Quand l’Etat fait le choix de la guerre comme politique, quand il traite le peuple en ennemi.

Rencontre le Mardi 21 MAI, 18h30 Dans les Rencontres précedentes nous avons interrogé plusieurs aspects ouverts par le mouvement des Gilets Jaunes : (voir textes sur le Journal des possibles et sur le site de « ceux qui veulent le pays pour tous »). Nous proposons maintenant d’interroger la question de l’Etat, de sa politique et des possibilités pour y faire face.

1) Le samedi 13 avril à Toulouse (acte XXII des gilets jaunes) la ville était en état de siège, les manifestants bloqués systématiquement dans des nasses policières étaient gazés et matraqués, la BAC déchainée par sa haine des gens frappait tout ce qu’elle pouvait (BAC qui a fait ses armes contre les habitants des quartiers populaires).
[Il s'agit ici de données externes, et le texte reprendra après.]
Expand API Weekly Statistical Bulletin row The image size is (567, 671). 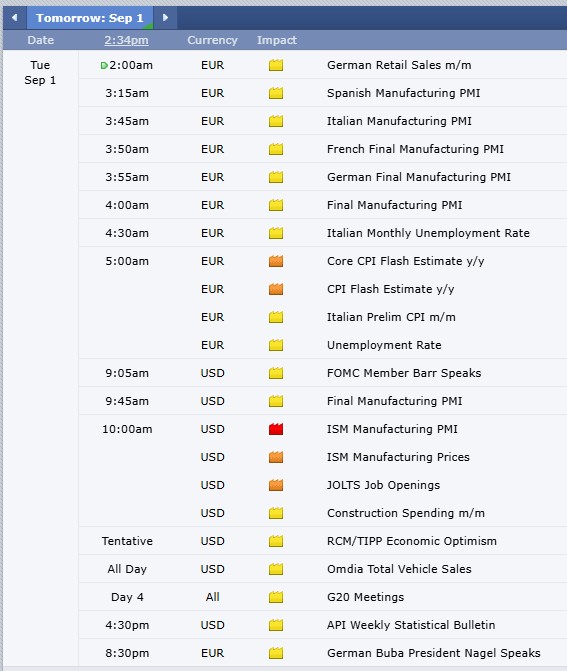point(323,625)
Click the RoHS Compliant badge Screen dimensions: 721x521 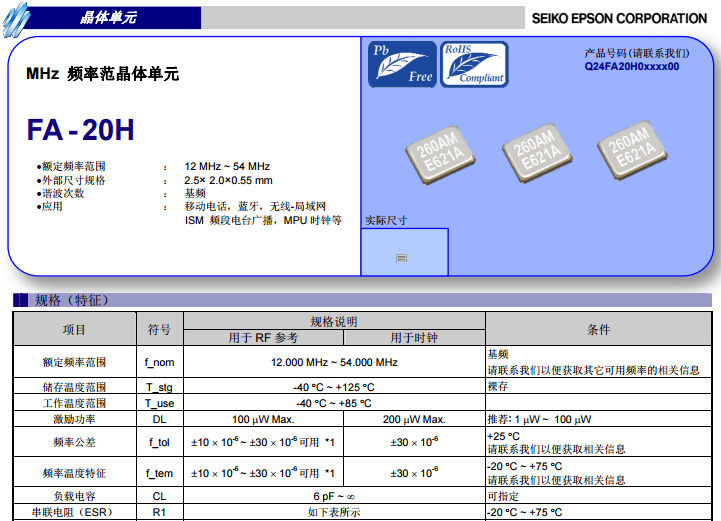474,65
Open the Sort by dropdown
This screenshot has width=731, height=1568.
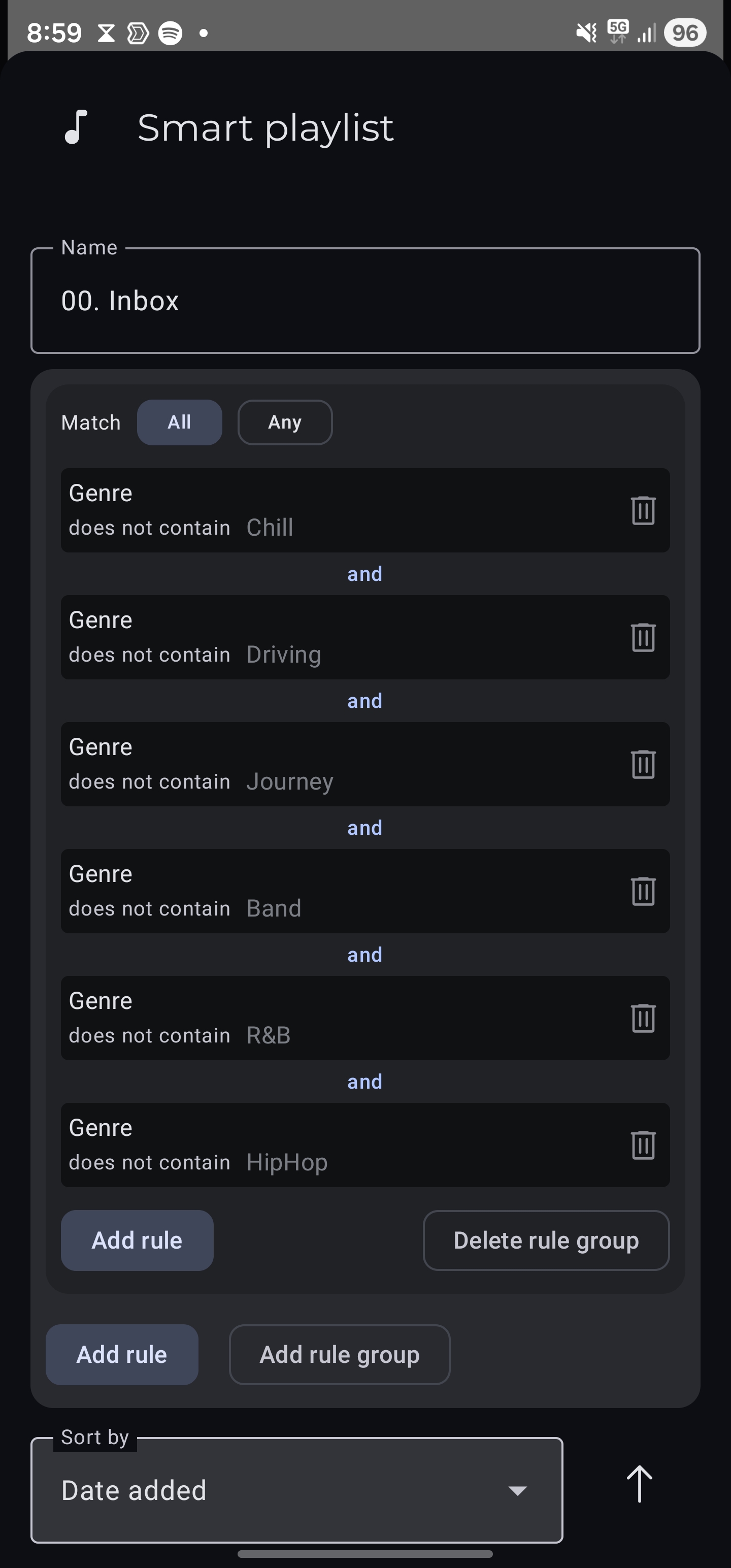[x=296, y=1489]
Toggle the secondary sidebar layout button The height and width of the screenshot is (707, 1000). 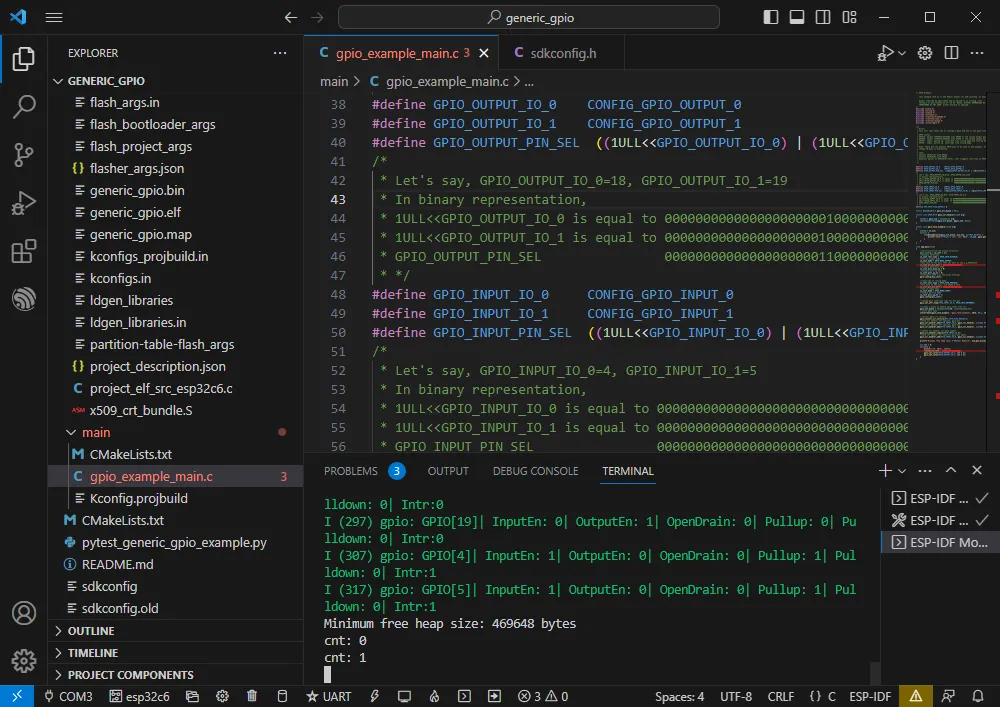(821, 17)
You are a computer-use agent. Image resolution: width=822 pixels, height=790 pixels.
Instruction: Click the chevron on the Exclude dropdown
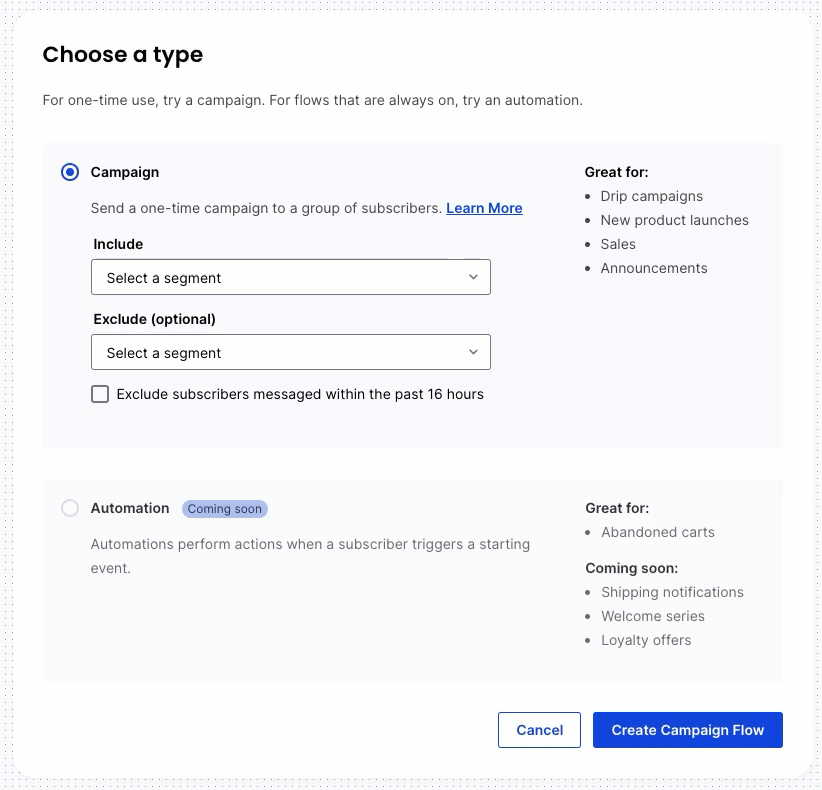pos(472,352)
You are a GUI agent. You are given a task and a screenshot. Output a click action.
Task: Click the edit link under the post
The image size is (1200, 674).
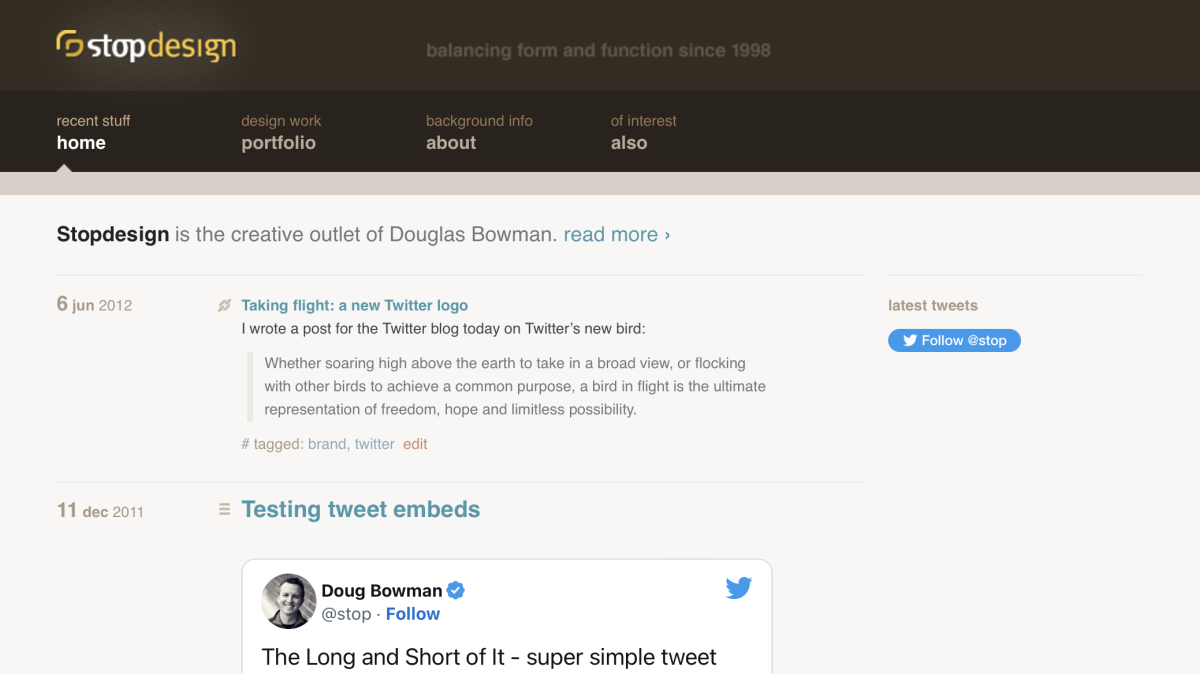[415, 444]
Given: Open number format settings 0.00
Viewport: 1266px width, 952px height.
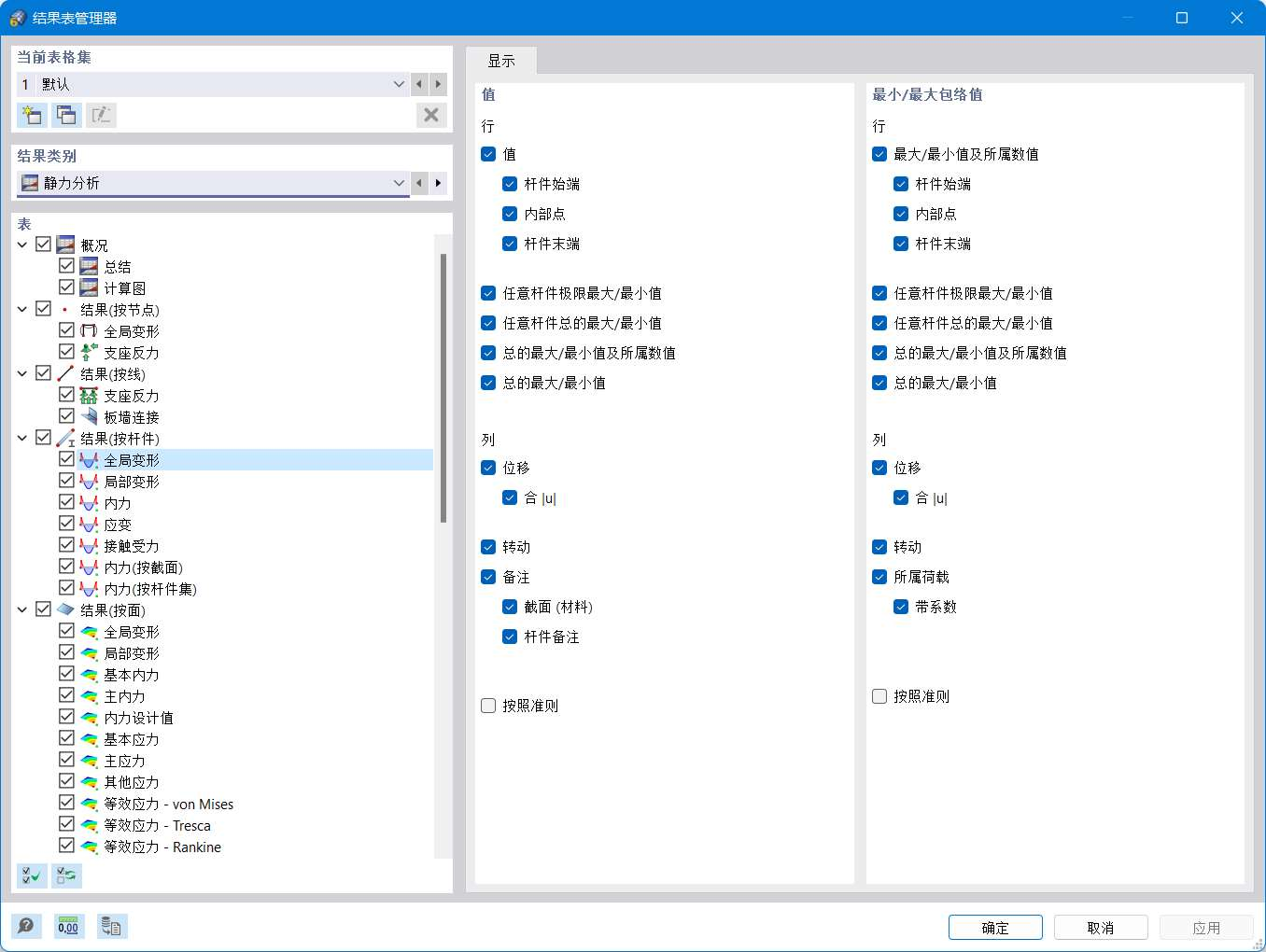Looking at the screenshot, I should [68, 926].
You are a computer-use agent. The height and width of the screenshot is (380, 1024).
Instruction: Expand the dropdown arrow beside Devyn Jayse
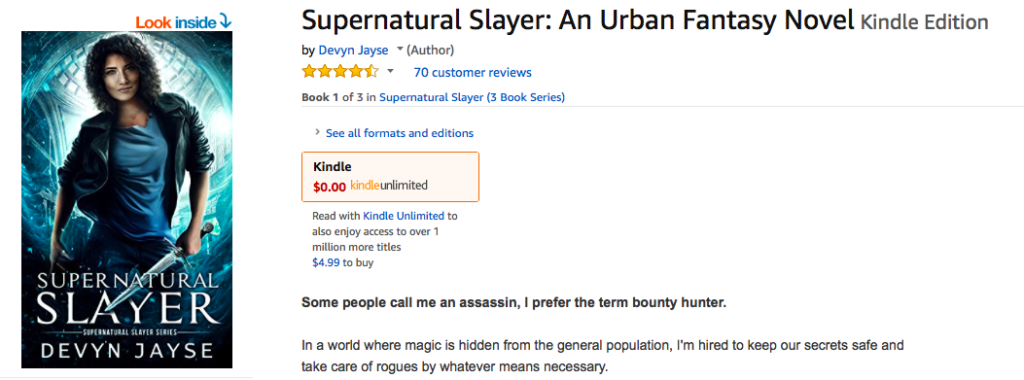point(400,50)
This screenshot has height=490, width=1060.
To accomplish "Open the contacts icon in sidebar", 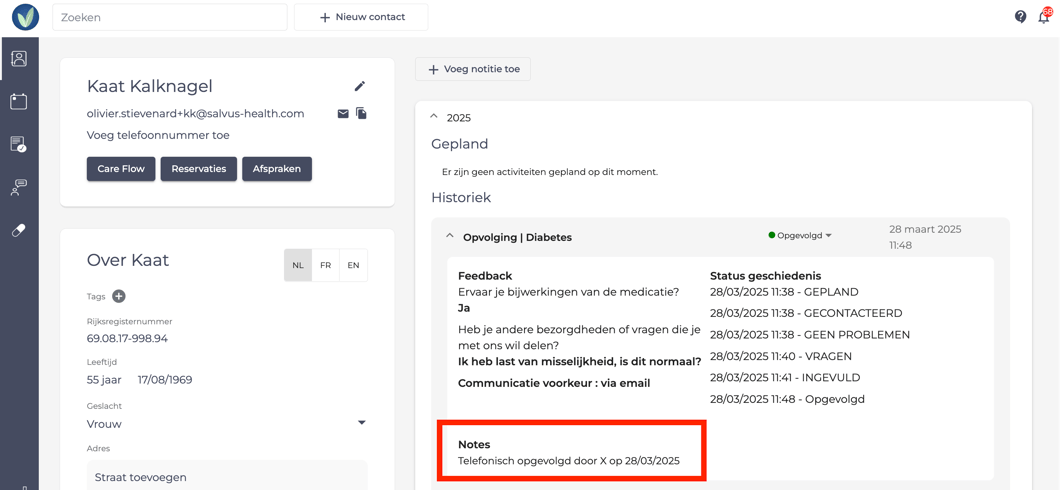I will click(19, 59).
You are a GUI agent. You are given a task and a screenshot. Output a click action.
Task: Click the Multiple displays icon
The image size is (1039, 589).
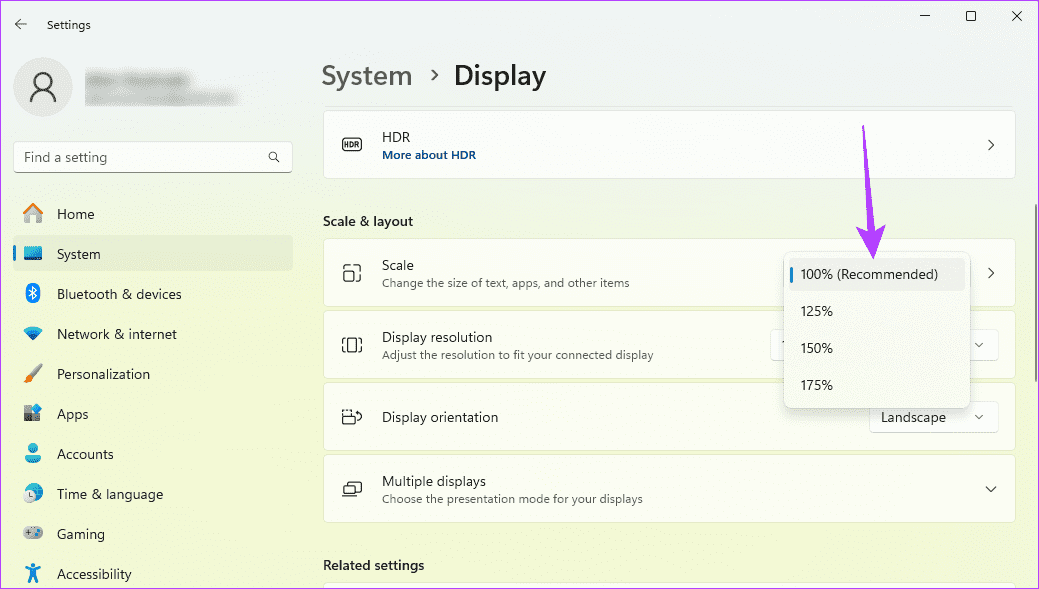click(x=351, y=488)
Les ordres de l’Etat étaient clairs : tout faire pour que les manifestants ne soient plus visibles, entendables, qu’ils aient peur, mal et ne reviennent plus.
Dans ces moments de nasses, de gazages intensifs, de matraquages sauvages, de panique, certains ont pensé à Charonne, 8 février 1962, quand la police a tué 8 personnes qui manifestaient contre la guerre en Algérie et contre l’OAS (organisation fasciste pour l’Algérie française).
Ce 13 avril, certains ont eu le sentiment que l’Etat était prêt à assumer de nouveau une telle violence.

2) Situation de violences extrêmes menées par la police et la gendarmerie contre des gens qui manifestaient pacifiquement : le mot guerre revient souvent ce jour là quand des manifestants peuvent discuter en petits groupes. La présence de blindés ne faisant qu’accroitre cette réalité. 
Un état qui veut et fait la guerre à son peuple, un état qui n’a plus d’autre politique que la force brutale, la violence, la peur et la haine contre quiconque le contredit, voilà ce que les gens trouvent aujourd’hui face à eux quand ils décident de se montrer pour dire leur vie, leur situation et ce qui doit changer à leurs yeux ; c’est ce que chacun peut constater.
L’Etat pourrait agir autrement mais le choix fait, celui d’être séparé des gens, de se considérer sans peuple, de ne pas vouloir compter et respecter chacun, mène à de telles violences.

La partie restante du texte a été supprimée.